● GOALS
(a) Translate this sentence from the baseball postseason excerpt into Spanish: "I want to know if the Expos are for real."
(b) Reproduce everything in the baseball postseason excerpt from "If you use David" down to "Giants (102.6 W)".

● EXCERPT
::::

Who’s going to make the postseason?

I want to know if the Expos are for real. And I don’t want to wait until late September to find out.

If you look at the straight standings as of today, we’d have:

The Yankees and Twins in a 1-game playoff for the wild card. If the Yankees win, they go to Seattle, and Chicago goes to Boston. If the Twins win, they go to Boston and Chicago goes to Seattle.

Over in the NL, the Expos win the East in a tie-breaker with the Mets (4-3 head-to-head). So the Mets head to Cincinnati. The West would have a 3-game playoff between Arizona, San Francisco and Los Angeles to see who plays Montreal.

If you use David Cornette’s pythagorean projections (linked above), we’d have:

Yankees (104.6 W) at White Sox (97.8 W)
Mariners (96.0 W) at Red Sox (118.5 W).

In the NL:

Expos (98.7 W) at Giants (102.6 W)
Reds (89.8 W) at Mets (102.5 W)

The point of all of this is, when does this matter?

::::

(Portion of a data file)
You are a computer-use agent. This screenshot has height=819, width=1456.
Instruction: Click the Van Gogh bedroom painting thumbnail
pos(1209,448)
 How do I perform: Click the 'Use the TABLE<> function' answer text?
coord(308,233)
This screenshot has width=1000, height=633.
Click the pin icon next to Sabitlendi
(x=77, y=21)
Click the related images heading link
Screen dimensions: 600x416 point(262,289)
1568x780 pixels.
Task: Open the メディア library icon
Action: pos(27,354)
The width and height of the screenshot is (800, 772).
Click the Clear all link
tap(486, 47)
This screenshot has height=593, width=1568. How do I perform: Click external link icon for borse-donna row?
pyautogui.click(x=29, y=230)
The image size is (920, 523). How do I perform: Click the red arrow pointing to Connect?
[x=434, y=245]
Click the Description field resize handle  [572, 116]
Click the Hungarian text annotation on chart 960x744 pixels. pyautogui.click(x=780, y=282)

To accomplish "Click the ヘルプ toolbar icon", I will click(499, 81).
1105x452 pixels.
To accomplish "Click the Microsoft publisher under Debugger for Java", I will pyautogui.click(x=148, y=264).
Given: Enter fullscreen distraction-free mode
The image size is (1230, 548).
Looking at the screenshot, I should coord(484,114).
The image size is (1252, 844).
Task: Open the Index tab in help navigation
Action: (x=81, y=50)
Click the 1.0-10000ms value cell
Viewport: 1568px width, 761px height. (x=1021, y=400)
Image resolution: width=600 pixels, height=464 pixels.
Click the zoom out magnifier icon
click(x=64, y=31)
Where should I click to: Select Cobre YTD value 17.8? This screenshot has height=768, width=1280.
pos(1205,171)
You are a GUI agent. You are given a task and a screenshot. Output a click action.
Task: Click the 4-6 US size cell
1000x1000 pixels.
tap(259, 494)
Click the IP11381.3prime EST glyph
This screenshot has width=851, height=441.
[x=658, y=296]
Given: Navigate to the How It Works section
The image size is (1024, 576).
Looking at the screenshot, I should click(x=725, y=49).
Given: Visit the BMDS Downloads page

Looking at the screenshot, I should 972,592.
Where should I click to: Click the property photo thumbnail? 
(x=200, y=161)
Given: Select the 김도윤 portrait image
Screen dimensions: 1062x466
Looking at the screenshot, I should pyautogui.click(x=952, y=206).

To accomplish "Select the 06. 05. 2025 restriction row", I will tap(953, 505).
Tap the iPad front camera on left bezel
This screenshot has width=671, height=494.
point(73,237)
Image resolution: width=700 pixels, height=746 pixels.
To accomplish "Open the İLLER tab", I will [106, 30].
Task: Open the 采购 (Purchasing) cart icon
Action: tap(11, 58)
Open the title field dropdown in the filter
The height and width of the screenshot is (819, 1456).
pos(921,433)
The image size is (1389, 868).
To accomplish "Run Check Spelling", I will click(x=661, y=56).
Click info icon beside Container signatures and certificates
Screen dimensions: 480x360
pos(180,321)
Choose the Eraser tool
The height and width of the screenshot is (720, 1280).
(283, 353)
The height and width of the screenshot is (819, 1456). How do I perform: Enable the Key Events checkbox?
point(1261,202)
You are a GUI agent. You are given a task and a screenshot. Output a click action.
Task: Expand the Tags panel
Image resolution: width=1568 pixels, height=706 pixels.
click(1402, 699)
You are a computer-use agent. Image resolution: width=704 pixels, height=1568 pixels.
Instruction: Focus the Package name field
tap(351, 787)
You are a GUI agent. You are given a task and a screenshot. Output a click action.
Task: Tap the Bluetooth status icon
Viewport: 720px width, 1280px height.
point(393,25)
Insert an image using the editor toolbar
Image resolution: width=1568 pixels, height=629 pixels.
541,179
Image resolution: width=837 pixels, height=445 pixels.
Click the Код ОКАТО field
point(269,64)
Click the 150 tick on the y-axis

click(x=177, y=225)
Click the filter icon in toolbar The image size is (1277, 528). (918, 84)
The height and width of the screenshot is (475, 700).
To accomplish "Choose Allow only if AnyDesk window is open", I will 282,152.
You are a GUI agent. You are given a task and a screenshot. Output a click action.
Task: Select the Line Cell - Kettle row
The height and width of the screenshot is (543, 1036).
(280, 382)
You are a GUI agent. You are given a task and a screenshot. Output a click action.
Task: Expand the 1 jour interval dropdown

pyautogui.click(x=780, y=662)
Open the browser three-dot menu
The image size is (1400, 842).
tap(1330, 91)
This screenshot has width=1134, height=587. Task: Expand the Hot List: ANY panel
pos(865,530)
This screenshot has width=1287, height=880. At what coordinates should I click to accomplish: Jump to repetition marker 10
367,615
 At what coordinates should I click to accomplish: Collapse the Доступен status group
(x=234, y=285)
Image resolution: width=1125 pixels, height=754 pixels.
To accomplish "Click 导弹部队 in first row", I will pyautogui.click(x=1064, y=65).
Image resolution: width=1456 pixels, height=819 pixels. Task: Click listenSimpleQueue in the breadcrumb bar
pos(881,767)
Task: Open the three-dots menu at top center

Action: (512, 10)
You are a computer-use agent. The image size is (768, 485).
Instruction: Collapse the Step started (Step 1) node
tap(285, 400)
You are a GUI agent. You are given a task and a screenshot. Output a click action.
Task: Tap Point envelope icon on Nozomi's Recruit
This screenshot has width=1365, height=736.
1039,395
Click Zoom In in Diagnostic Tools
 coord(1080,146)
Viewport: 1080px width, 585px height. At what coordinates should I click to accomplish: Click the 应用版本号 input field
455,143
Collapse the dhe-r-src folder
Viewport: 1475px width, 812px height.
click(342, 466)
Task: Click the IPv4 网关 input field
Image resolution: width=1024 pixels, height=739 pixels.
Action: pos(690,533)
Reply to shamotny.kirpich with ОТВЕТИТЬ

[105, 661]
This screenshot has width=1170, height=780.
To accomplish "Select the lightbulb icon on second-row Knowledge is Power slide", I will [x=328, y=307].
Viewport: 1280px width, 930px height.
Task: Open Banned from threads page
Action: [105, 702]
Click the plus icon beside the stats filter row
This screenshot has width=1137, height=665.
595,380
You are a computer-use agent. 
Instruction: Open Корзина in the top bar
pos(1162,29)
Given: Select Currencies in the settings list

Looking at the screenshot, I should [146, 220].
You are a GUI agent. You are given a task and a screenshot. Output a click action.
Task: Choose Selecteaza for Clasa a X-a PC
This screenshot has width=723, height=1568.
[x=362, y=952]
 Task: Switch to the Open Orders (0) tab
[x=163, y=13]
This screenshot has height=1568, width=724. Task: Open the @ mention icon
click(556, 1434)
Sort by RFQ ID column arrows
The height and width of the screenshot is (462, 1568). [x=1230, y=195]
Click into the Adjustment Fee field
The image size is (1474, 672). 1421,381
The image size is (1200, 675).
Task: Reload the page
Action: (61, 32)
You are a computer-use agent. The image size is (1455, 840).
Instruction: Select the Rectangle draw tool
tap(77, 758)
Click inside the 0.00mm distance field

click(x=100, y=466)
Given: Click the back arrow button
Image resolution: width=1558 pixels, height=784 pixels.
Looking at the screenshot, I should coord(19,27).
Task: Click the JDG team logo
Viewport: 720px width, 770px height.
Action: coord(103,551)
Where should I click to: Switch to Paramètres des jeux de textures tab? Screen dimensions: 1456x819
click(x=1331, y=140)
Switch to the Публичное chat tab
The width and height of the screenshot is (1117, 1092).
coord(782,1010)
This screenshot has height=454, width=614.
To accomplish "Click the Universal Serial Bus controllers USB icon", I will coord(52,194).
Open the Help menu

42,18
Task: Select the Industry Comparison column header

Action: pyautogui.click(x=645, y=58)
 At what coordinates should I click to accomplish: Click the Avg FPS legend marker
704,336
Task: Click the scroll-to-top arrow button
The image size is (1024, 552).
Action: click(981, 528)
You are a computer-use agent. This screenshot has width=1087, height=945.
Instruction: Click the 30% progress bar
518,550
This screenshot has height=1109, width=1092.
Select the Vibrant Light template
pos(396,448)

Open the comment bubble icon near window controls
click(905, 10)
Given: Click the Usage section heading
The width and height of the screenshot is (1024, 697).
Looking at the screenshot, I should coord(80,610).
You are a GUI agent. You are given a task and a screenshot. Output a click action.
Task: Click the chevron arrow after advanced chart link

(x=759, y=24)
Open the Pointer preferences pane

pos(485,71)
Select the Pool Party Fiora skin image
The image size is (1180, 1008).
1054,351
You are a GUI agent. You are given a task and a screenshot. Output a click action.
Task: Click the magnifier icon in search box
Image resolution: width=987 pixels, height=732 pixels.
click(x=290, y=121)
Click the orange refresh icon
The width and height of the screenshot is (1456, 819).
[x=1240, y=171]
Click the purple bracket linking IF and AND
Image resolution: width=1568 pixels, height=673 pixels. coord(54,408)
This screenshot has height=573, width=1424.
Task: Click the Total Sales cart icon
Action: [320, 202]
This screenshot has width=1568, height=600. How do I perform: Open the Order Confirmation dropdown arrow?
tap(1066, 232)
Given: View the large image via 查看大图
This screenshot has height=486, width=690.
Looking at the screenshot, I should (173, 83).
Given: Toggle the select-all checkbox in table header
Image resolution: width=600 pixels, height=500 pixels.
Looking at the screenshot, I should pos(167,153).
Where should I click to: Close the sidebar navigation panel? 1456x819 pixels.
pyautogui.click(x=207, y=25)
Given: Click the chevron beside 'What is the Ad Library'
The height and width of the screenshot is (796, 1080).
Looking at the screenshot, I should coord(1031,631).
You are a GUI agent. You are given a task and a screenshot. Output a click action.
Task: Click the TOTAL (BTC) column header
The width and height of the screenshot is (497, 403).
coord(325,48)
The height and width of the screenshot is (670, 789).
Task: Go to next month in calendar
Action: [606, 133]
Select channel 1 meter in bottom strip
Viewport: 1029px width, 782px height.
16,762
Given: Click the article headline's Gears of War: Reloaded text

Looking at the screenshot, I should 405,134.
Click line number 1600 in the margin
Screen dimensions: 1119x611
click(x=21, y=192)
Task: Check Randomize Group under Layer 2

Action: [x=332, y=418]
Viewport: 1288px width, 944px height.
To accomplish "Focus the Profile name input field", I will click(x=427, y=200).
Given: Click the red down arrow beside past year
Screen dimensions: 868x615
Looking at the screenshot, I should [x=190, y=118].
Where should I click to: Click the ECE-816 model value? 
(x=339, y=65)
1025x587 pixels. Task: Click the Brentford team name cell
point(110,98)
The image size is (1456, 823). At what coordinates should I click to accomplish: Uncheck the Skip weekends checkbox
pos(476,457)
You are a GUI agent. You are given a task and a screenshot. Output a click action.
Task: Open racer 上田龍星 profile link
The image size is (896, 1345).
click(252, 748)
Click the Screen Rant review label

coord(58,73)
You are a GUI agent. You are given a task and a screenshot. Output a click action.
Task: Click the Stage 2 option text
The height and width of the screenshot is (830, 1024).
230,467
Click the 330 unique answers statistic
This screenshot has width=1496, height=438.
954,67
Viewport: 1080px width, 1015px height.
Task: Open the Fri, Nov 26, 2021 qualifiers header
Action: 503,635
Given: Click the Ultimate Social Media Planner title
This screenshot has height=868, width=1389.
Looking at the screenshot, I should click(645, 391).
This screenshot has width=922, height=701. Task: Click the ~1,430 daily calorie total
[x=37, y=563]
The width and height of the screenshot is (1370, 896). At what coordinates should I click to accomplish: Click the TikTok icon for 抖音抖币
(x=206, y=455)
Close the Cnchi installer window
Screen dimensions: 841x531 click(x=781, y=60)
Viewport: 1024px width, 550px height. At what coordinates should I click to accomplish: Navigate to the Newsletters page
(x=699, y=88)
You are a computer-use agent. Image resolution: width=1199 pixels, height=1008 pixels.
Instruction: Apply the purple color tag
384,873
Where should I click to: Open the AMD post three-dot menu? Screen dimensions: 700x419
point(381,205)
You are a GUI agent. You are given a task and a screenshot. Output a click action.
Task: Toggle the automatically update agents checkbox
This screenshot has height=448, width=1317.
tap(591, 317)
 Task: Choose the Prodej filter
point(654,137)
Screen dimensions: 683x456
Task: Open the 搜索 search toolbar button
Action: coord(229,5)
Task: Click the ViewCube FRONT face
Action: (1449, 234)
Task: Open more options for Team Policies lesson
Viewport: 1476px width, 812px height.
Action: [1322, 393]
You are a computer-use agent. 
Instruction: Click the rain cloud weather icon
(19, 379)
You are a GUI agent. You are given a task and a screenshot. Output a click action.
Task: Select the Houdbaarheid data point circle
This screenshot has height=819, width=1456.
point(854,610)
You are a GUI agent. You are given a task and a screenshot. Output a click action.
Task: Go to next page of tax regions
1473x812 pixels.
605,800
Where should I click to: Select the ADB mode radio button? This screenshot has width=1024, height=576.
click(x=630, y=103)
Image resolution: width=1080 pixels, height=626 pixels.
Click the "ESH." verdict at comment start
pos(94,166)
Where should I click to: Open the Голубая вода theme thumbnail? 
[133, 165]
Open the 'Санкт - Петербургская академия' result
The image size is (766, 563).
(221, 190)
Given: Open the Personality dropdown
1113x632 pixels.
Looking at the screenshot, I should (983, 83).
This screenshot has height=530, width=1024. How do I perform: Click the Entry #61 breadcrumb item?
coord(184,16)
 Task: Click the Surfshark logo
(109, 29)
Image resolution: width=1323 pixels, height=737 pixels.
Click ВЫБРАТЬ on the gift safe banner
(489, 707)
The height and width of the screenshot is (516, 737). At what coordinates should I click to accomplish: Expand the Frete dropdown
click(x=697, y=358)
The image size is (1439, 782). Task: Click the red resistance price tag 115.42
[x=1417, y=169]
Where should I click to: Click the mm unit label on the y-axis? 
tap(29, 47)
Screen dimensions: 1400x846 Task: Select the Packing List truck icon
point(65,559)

::::

● SOLUTIONS TO EACH TASK
(a) Quiero saber si los Expos van en serio.

(b)
If you use David Cornette’s pythagorean projections (linked above), we’d have:

Yankees (104.6 W) at White Sox (97.8 W)
Mariners (96.0 W) at Red Sox (118.5 W).

In the NL:

Expos (98.7 W) at Giants (102.6 W)